Faccio and Zingales examined telecommunications data for 148 countries and find that where government policies promoted competition, consumer costs declined. And despite industry suggestions to the contrary, competition didn’t seem to reduce service quality.

Since governments tightly control the electromagnetic spectrum that transmits cellular traffic, the researchers used the mobile-communications market to investigate the role government can play in creating competitive markets. Analyzing data from the International Telecommunication Union (ITU) and the Groupe Speciale Mobile Association, Faccio and Zingales scored countries based on factors their governments can influence, such as phone-number portability, the use of Voice over Internet Protocol (VoIP), and foreign entry or ownership in mobile telecommunication companies.

The costs of poor competition
A more competitive mobile-communications market would likely save Americans money without damaging service quality.

A chart with proportionally sized circles showing that US consumers would gain sixty-five billion dollars if there were mobile phone competition like Germany has, and forty-four billion dollars if it were like Denmark. And a bar chart plots prices for standard mobile phone packages, which cost thirty-five dollars and sixty-two cents in the US, seventeen dollars and forty-seven cents in Germany, and seven dollars and fifty cents in Denmark.

Faccio and Zingales, 2017

Governments restricted competition for various reasons, the researchers say. The industry tended to lobby against increased competition, which it portrayed as a drag on profits—and on investing in new or better technologies that could improve service. Governments may restrict the number of companies participating in auctions to maximize the amount of money the state can collect, the researchers conjecture—and governments may want a few, large companies that they can tax highly.

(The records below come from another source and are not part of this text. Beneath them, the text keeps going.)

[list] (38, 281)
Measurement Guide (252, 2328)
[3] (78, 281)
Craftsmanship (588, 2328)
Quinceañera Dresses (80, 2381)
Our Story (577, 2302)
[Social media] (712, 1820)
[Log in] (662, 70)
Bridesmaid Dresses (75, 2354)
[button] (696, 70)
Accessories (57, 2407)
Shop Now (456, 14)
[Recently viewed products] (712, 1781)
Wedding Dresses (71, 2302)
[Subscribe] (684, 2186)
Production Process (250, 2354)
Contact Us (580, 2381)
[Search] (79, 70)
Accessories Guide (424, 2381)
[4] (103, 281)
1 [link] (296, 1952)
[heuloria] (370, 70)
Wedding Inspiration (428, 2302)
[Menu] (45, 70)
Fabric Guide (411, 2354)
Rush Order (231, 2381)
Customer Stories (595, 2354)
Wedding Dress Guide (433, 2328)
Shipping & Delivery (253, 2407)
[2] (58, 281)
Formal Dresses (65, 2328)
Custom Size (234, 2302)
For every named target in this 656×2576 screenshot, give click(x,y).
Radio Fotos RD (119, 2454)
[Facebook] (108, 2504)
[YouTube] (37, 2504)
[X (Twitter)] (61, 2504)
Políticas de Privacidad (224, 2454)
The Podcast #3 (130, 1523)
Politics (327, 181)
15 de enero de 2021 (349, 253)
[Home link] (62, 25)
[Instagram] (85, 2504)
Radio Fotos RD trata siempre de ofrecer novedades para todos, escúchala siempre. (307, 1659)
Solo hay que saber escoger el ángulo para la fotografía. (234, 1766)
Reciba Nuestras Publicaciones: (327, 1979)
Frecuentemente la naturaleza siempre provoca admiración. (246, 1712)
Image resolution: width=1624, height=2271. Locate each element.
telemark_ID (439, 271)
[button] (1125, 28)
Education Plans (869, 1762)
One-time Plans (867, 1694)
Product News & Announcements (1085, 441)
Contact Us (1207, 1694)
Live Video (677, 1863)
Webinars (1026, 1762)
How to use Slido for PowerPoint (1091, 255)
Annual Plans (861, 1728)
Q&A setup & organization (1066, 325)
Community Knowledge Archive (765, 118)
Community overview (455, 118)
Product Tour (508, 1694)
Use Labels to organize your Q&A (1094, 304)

The findings indicate that markets with less competition and higher prices had lower quality services, so “there is no evidence suggesting that a government should tilt the rules in a noncompetitive dimension to enhance the quality of services,” the researchers note. They also find that governments with high sales taxes were more supportive of competition, and that spectrum auctions with less competition didn’t generate more money for governments, since more bidders tended to produce higher auction prices.

There is little evidence that political ideology affected regulatory choices, but the more democratic a country, the more likely it was to favor competition, the findings suggest. Of 10 countries that the ITU rated worst for competition, four—Kuwait, Belarus, Swaziland, and Cuba—were considered the most undemocratic by the Center for Systemic Peace. And the 10 countries with the highest procompetition scores were all rated as highly democratic.

Greater competition can lead to significant savings, the researchers write. Danish and German cell-phone users, who enjoyed significantly more competition than Americans, paid $7.50 and $17.47, respectively, for a standard package of phone calls and SMS messages. That same package cost a US resident $35.62. American consumers would gain $44 billion–$65 billion if the US telecoms market were as competitive as those in Denmark and Germany.